MovieStyle :: Good is pretty ... empty

Good is pretty ... empty

BY PHILIP MARTIN
ARKANSAS DEMOCRAT-GAZETTE



A Good Year CCast : Russell
Crowe, Abbie Cornish, Albert Finney, Marion Cotillard, Didier Bourdon

Director:
Ridley Scott

Rating: PG-13
for language, sexual content

Running time:
118 minutes
   The kindest way to look at Ridley Scott's A Good Year is as a kind of vacation for famously intense Russell Crowe -- a chance for the high-strung Australian to lay down his sword and shield and kick back with a glass of undemanding vin ordinaire. It's refreshing to see him not straining for awards recognition, to contentedly inhabit a stock romantic comedy character, the workaholic bully who, at the end of the day, finally realizes the need to stop and smell the roses, that you can't take it with you and all the other cliched preachments that soothe the masses and against which it is so wearying to constantly do battle.
   So let RC and RS have this one; let it bring in the crowds and generate the ahs, let the critics cry sellout if they must. A lot of grandmothers will love this one, just as they love the Peter Mayle novel from which it is no doubt faithfully adapted. (I can't read Mayle myself, my heart is too black.)
   So what if the critics who saw the film at the Toronto International Film Festival all but booed it, as though it were a personal affront? Which it wasn't, because A Good Year, like most movies, was made without one thought to what the critics might say or think about it. It's meant to be the sort of movie that doesn't need critics, just big, splashy, sun-dappled television ads and gay appearances on the morning chat shows during opening week to make it happen. No doubt the movie was focus-grouped and CG twinkles were added to darling Russell's eyes in post-production. For anyone who doesn't know it yet, Hollywood isn't in the business of making cinema anymore (if it ever was), it's in the business of making (and selling ) product.
   If you doubt that for a second, then you need to see A Good Year. It's this year's mustsee movie for starry-eyed cinephiles who secretly suspect that the people who make movies are really interested in making something like popular art.
   But really, does A Good Year hurt anyone?
   Although I think it does -- settling for movies this derivative, flaccid and hedged is symptomatic of an enervated society that ought to demand better of itself -- let's pretend it doesn't and that "cute" and "pretty" are two of the best qualities to which we might aspire.
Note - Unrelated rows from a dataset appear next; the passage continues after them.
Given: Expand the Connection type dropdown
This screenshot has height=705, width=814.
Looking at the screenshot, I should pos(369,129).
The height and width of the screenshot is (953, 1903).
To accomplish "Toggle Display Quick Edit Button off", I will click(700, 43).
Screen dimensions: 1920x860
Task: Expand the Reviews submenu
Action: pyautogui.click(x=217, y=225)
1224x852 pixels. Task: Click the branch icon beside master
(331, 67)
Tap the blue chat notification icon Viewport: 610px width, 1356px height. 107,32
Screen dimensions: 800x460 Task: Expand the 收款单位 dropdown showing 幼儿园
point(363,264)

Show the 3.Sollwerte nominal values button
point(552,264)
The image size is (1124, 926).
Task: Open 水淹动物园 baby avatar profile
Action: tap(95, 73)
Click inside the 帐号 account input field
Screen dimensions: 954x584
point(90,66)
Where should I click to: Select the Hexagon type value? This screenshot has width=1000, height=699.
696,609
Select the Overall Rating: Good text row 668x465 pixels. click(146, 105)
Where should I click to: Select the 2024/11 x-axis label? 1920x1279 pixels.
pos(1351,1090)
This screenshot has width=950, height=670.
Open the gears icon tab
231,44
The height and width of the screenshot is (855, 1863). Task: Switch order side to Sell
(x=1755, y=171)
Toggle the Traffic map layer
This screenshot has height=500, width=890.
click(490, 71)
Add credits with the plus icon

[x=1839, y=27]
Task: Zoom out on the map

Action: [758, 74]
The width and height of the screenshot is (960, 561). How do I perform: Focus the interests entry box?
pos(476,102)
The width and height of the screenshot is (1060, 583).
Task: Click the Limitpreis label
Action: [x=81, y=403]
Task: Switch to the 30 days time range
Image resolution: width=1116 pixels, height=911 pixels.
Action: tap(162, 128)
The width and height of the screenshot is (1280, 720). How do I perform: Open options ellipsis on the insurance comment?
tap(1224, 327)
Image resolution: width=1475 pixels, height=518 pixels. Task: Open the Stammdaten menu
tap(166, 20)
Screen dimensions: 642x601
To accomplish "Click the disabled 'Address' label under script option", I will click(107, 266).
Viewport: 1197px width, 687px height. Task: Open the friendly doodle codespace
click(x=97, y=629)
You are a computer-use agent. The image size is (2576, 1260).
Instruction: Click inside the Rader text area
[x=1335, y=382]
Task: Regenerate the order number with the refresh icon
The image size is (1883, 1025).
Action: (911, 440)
Crowe, dragging enough extra weight around that it's plausible when another character calls his character fat, is certainly cute enough, even as his snarling Trumpish stereotype blusters at his staff of arbitrage "lab rats." And Marion Cotillard, Abbie Cornish and the French countryside certainly qualify as pretty, though in the denatured, hazy, soft-focus style of a Thomas Kinkade landscape.
   An old French couple and Crowe's wacky Paki Girl Friday -- lovely Archie Panjabi, who is the best thing in the movie and deserves better -- are cute. Albert Finney is cute. So is Tom Hollander. Lots of cute. Lots of pretty. Like Chocolat!
   Take these elements, make up your own story. Chances are it will be more interesting than the by-the-numbers redemption fable A Good Year recounts. Think of it as Under the Tuscan Sky rewritten for Crowe in place of Diane Lane. I wish I could claim that as an original thought, but it's actually pretty banal. It's how I described the film right after I'd seen it -- and it's how I've seen it described in print by at least two other critics. And it's probably how the people who made it think about it.
   It's harmless. If by harmless you mean zombifying and cynical.